REQUIRED ACTION: Using the data that follows, return exactly the lines from the one that contains "お役立ちコラム (33, 1949)" through the one that contains "[前回のお知らせ] (18, 10)", ends included.

Excerpts from a dataset:
****************************************
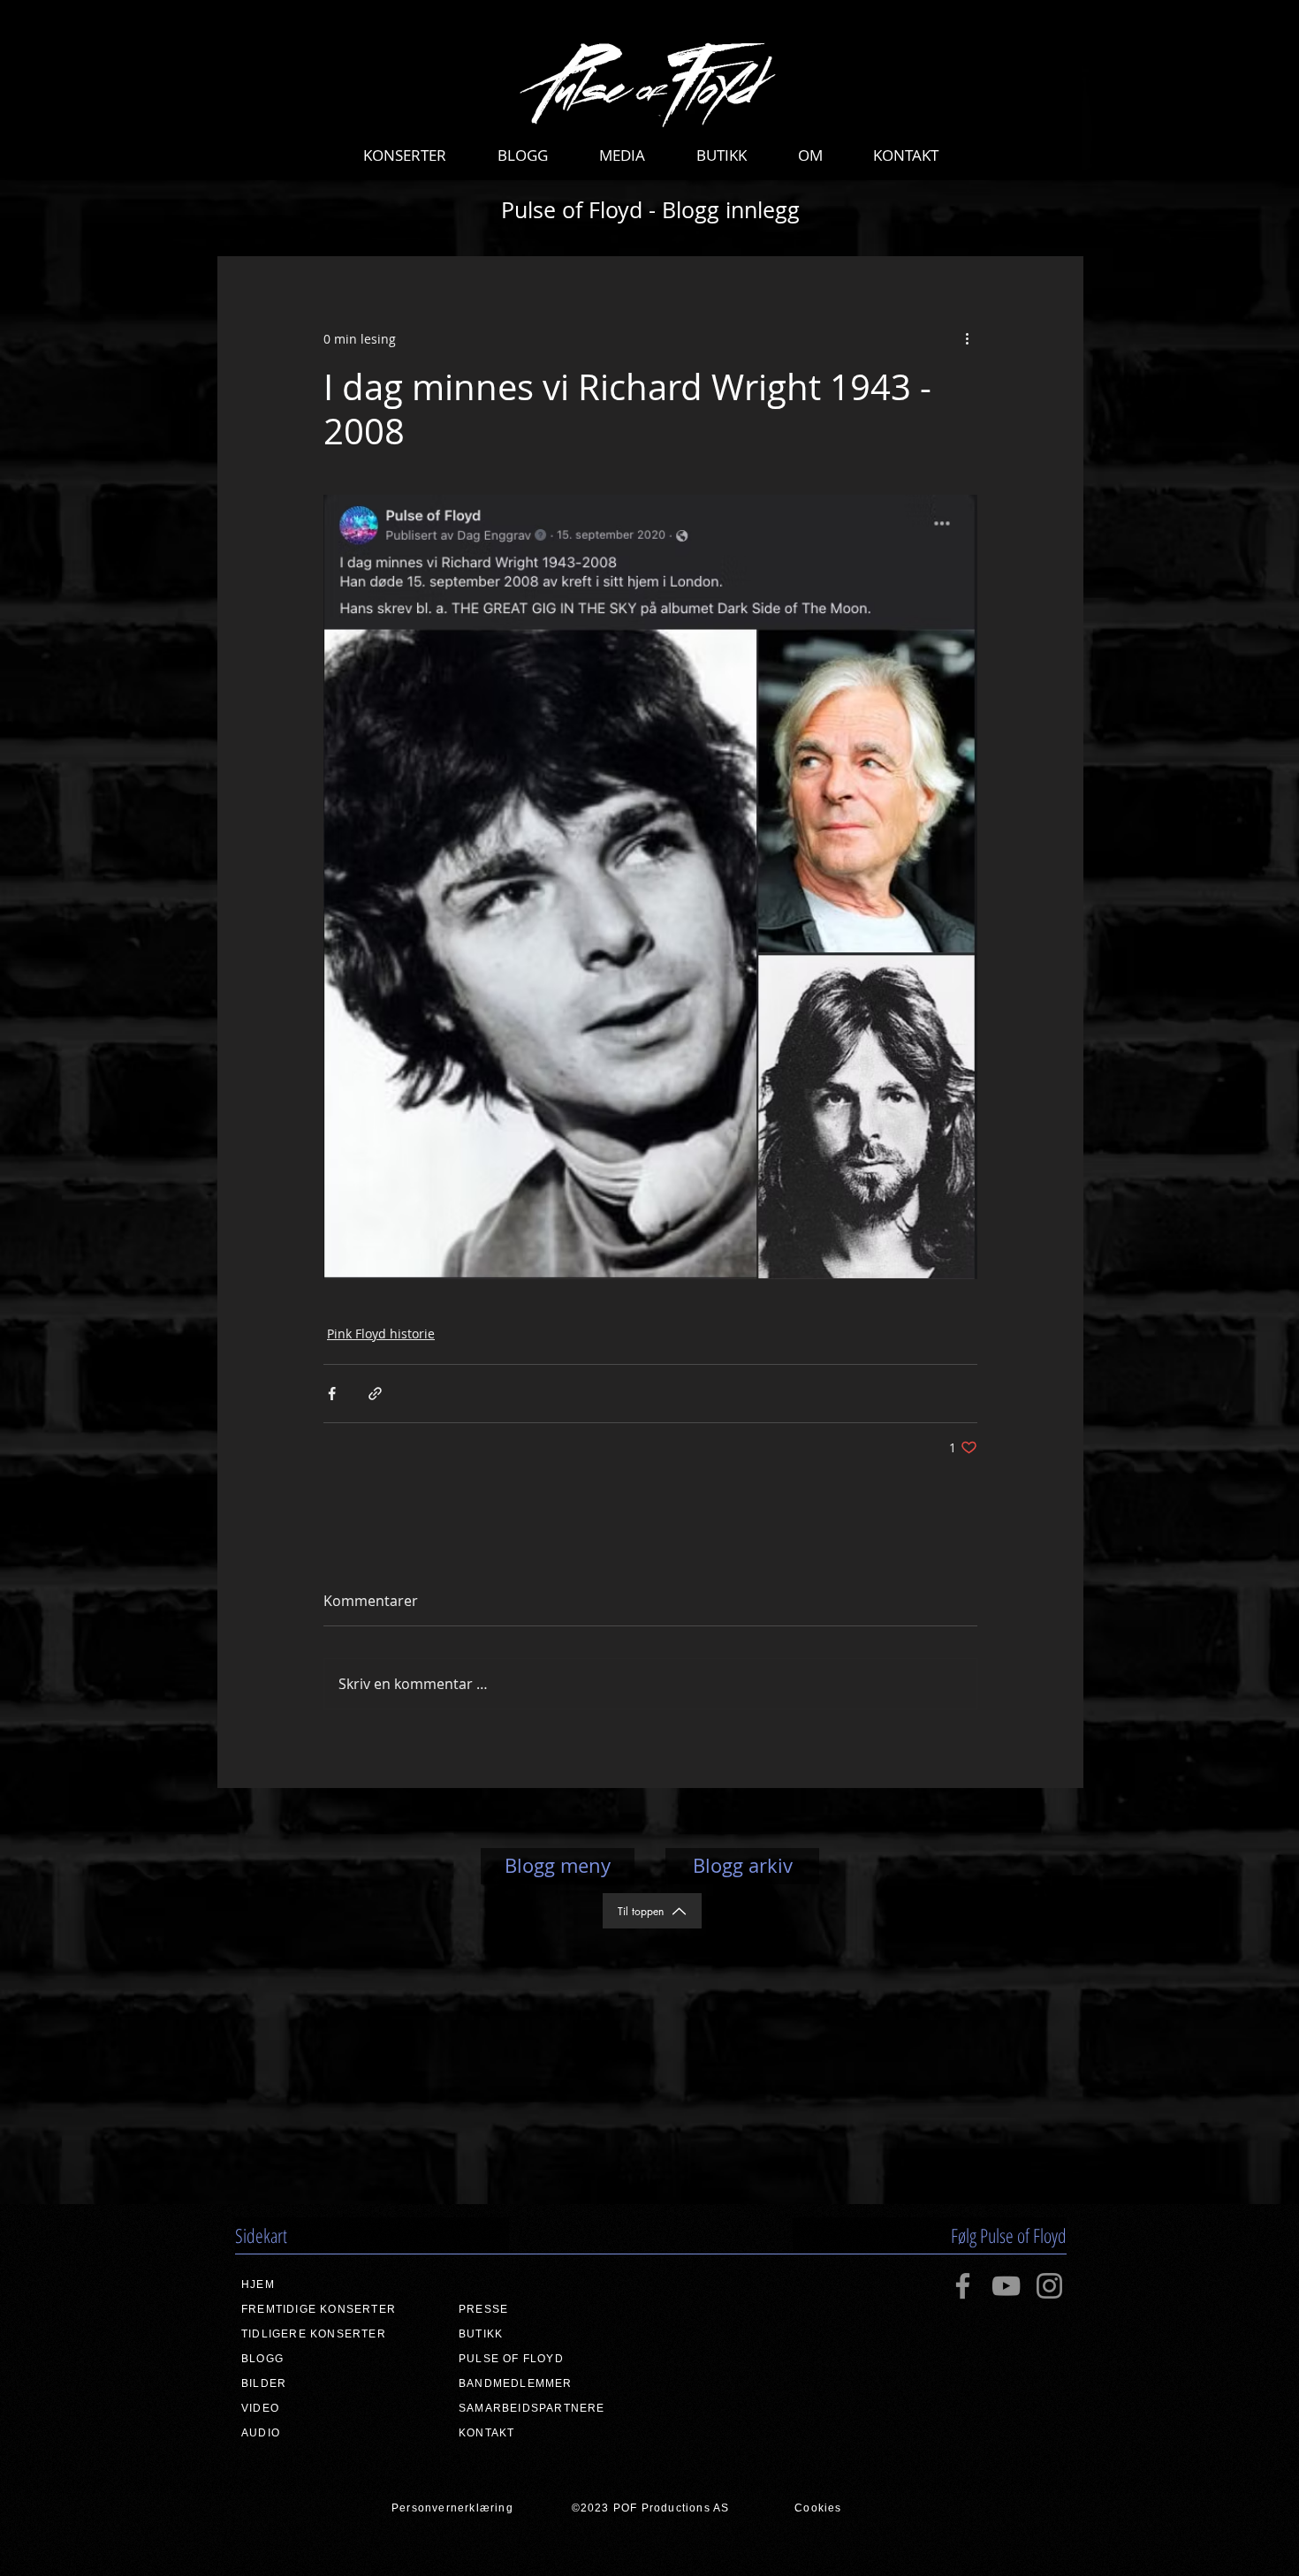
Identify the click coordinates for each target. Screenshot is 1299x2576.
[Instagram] (1049, 2286)
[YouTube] (1006, 2286)
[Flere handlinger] (966, 338)
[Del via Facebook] (331, 1393)
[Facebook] (963, 2286)
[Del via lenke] (375, 1393)
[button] (405, 155)
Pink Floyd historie (381, 1333)
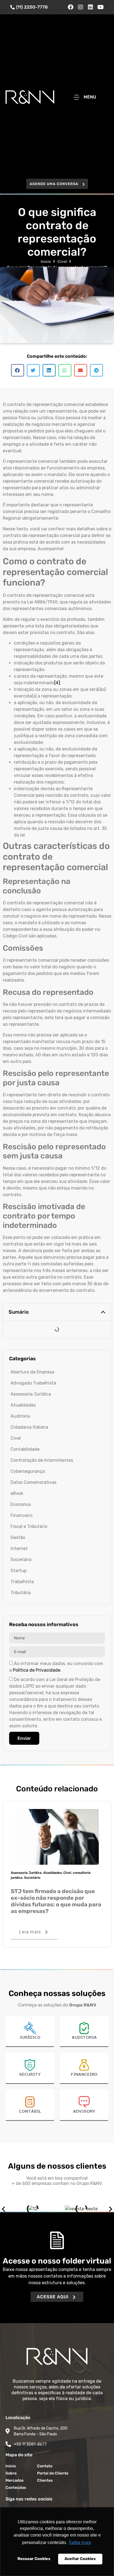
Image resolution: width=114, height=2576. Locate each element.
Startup (19, 1570)
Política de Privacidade (36, 1670)
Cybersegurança (28, 1471)
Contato (44, 2466)
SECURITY (30, 2075)
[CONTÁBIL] (30, 2102)
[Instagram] (80, 7)
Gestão (18, 1537)
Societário (21, 1559)
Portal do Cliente (52, 2473)
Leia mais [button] (30, 1931)
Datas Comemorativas (33, 1482)
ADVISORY (84, 2111)
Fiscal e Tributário (29, 1526)
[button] (57, 184)
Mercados (15, 2480)
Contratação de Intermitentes (42, 1460)
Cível (62, 261)
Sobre (11, 2473)
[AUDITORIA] (84, 2028)
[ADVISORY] (84, 2102)
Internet (19, 1548)
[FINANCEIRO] (84, 2065)
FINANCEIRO (84, 2075)
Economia (21, 1504)
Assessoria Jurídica (31, 1394)
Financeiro (21, 1515)
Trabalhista (22, 1581)
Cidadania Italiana (29, 1427)
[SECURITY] (30, 2065)
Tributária (21, 1592)
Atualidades (23, 1405)
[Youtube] (100, 7)
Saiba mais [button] (80, 2542)
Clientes (45, 2480)
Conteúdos (16, 2487)
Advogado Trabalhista (33, 1383)
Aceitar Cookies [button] (80, 2558)
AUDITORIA (84, 2038)
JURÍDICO (29, 2038)
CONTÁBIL (30, 2111)
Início (46, 261)
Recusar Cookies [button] (33, 2558)
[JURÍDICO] (30, 2028)
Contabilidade (25, 1449)
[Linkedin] (90, 7)
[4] (57, 682)
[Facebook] (70, 7)
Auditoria (20, 1416)
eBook (17, 1493)
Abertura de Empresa (32, 1372)
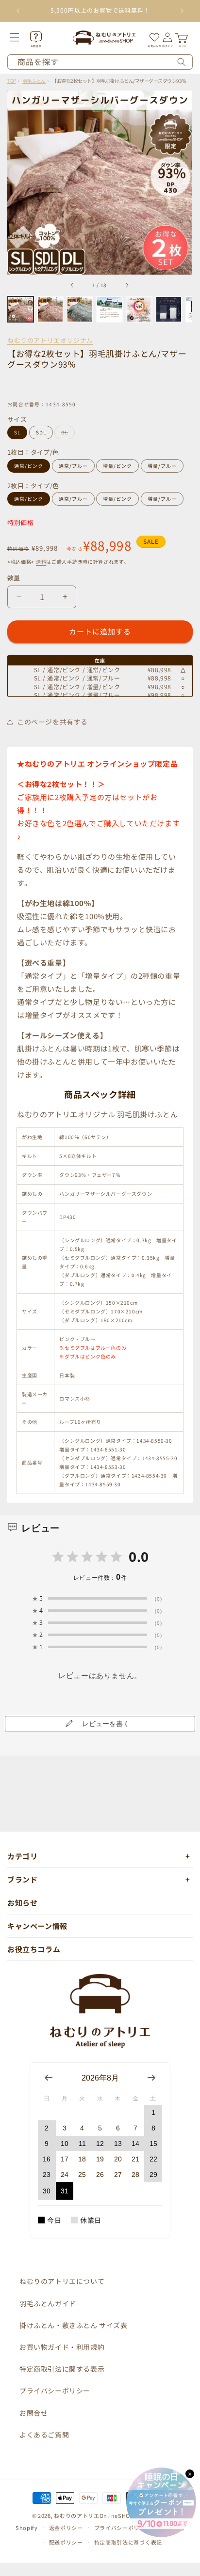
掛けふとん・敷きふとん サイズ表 (73, 2325)
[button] (21, 37)
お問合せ (33, 2413)
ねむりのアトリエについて (61, 2281)
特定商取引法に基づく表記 (128, 2542)
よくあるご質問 (44, 2434)
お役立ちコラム (33, 1949)
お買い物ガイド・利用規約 (61, 2347)
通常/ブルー (73, 465)
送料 (41, 561)
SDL (41, 432)
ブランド (22, 1879)
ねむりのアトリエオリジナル (50, 340)
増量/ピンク (117, 465)
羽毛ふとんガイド (47, 2303)
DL (67, 433)
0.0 (139, 1556)
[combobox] (100, 62)
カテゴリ (22, 1856)
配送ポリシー (66, 2542)
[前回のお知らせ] (18, 10)
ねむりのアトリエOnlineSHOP (94, 2515)
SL (17, 432)
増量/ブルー (162, 465)
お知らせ (22, 1902)
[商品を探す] (181, 62)
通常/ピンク (28, 465)
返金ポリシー (66, 2527)
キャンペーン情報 (37, 1926)
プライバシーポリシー (54, 2390)
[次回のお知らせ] (182, 10)
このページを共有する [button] (52, 721)
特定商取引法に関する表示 (61, 2369)
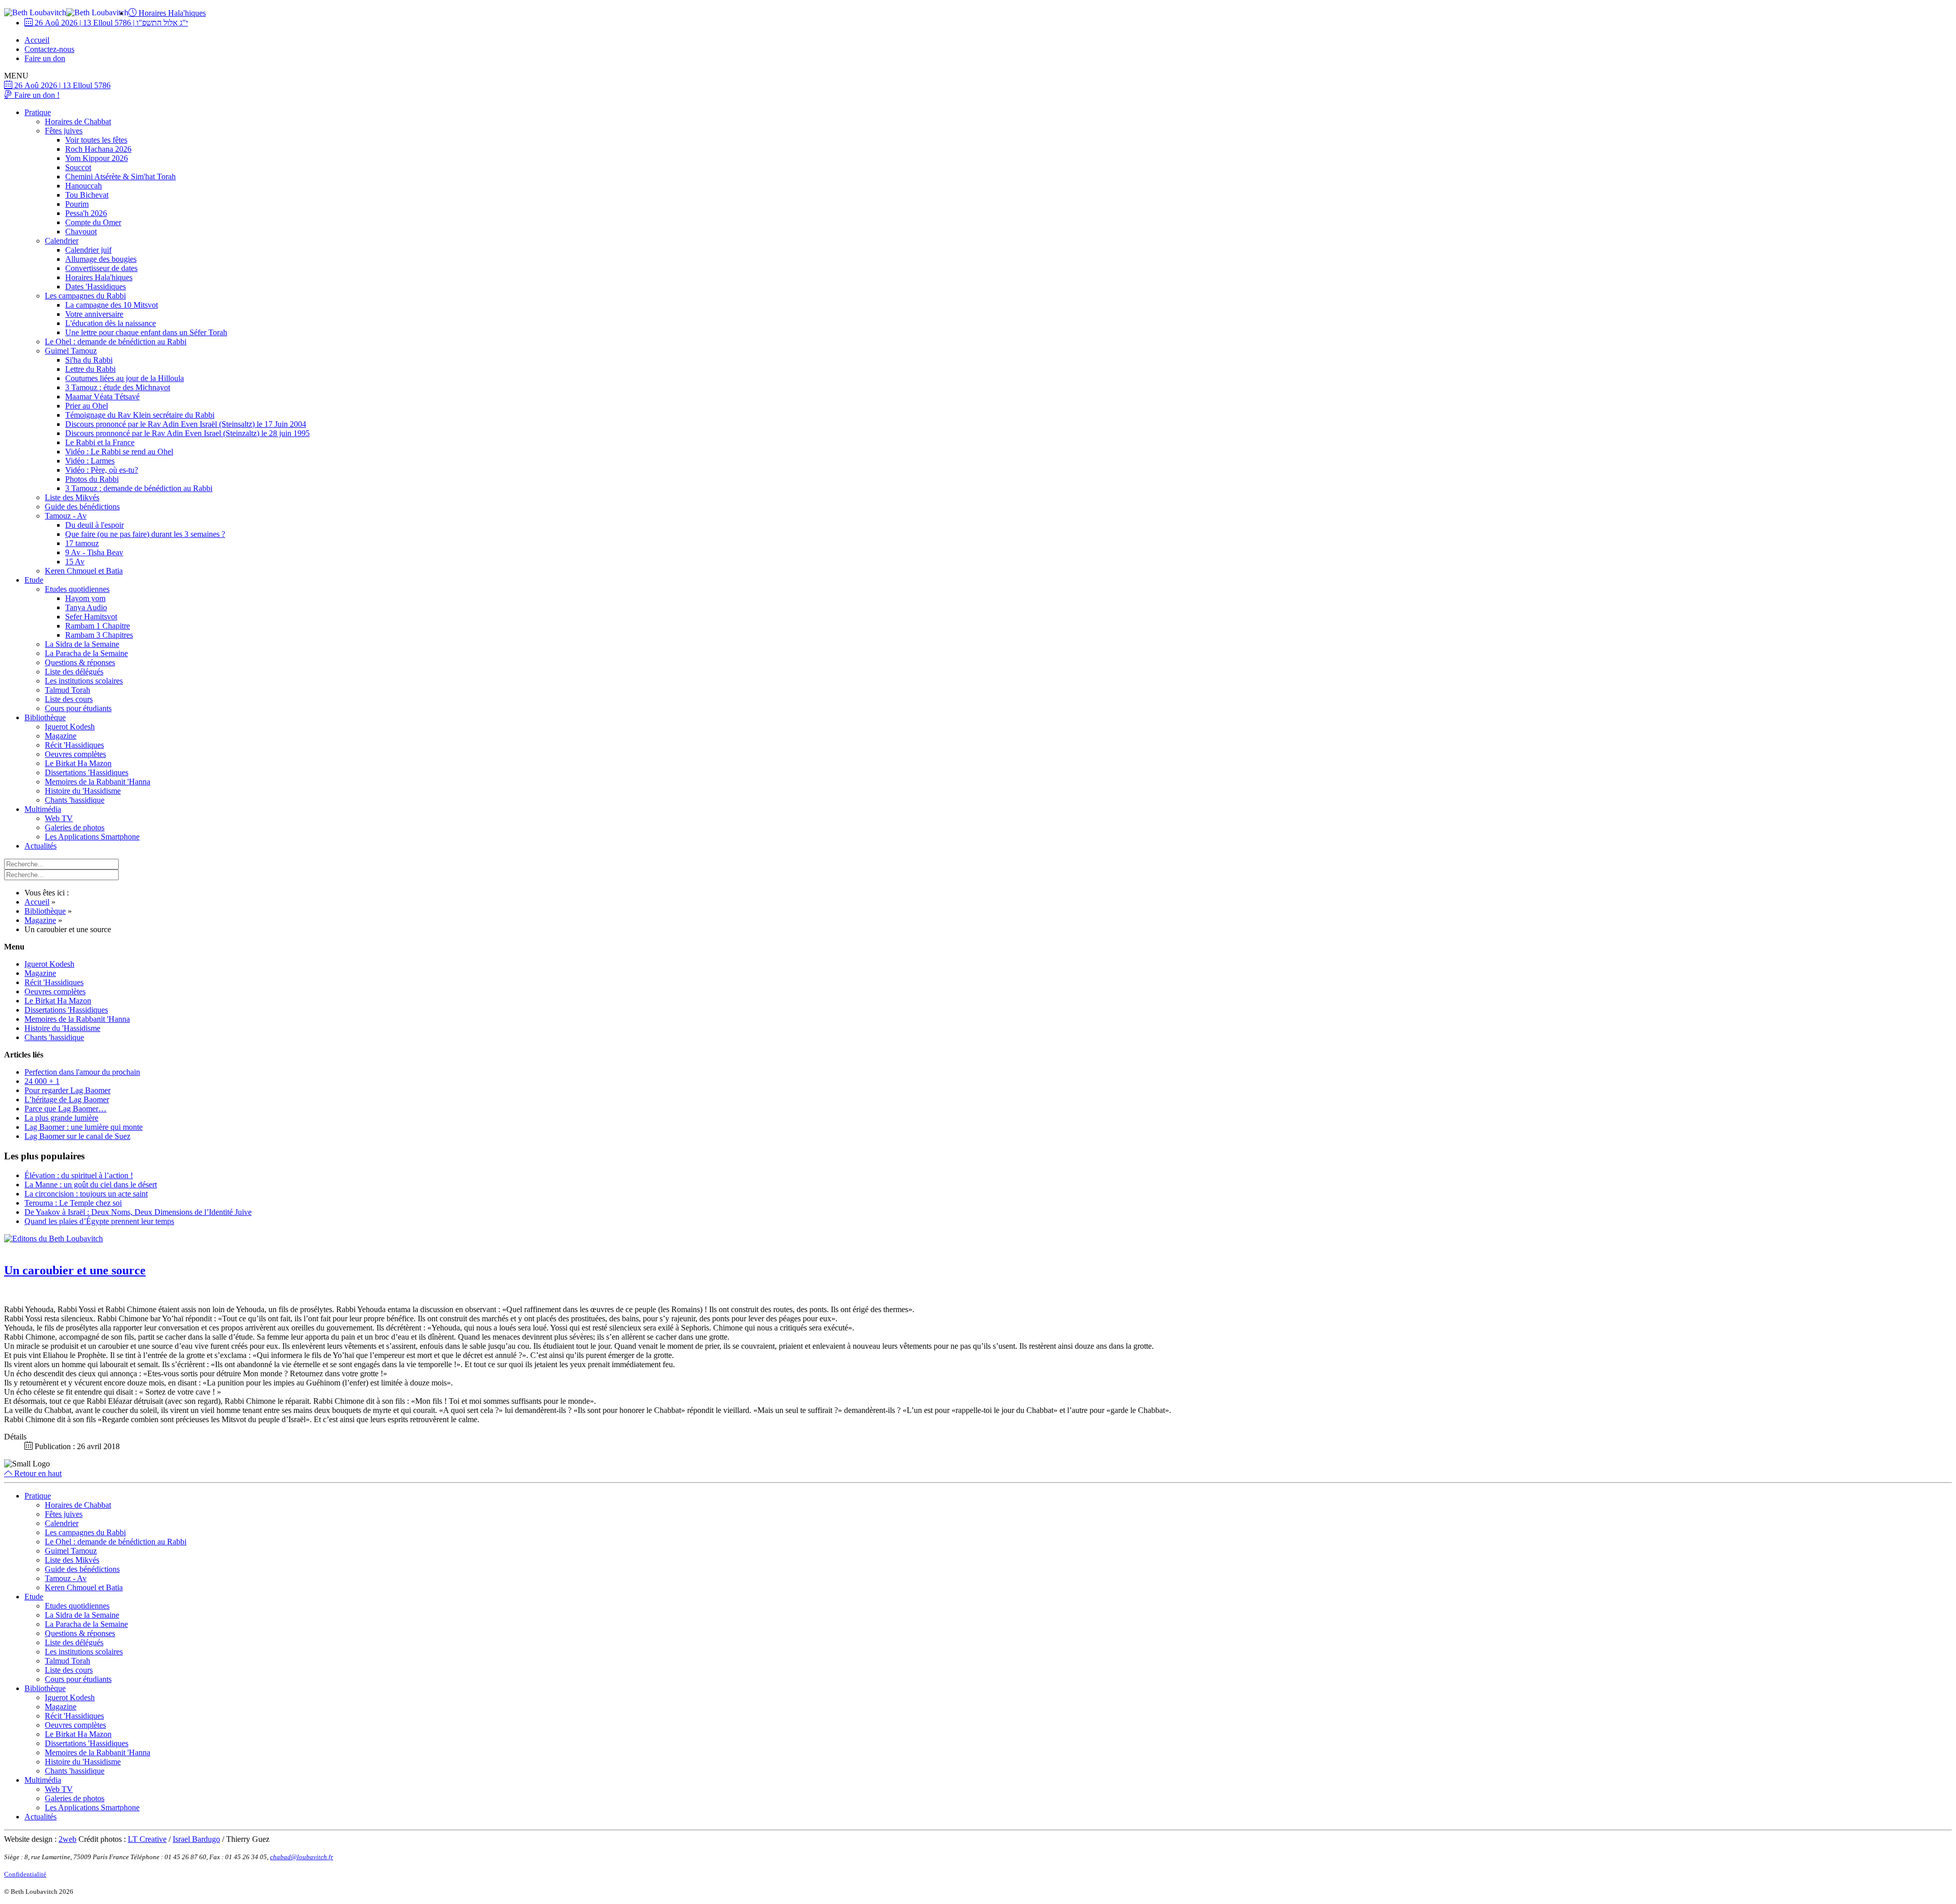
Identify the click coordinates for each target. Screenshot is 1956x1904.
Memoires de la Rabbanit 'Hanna (97, 781)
****************************************
SOLUTION FOR THIS EXERCISE:
お役立ちコラム (33, 1949)
お買い物ガイド・利用規約 (61, 2347)
通常/ブルー (73, 465)
送料 (41, 561)
SDL (41, 432)
ブランド (22, 1879)
ねむりのアトリエオリジナル (50, 340)
増量/ピンク (117, 465)
羽毛ふとんガイド (47, 2303)
DL (67, 433)
0.0 (139, 1556)
[combobox] (100, 62)
カテゴリ (22, 1856)
配送ポリシー (66, 2542)
[前回のお知らせ] (18, 10)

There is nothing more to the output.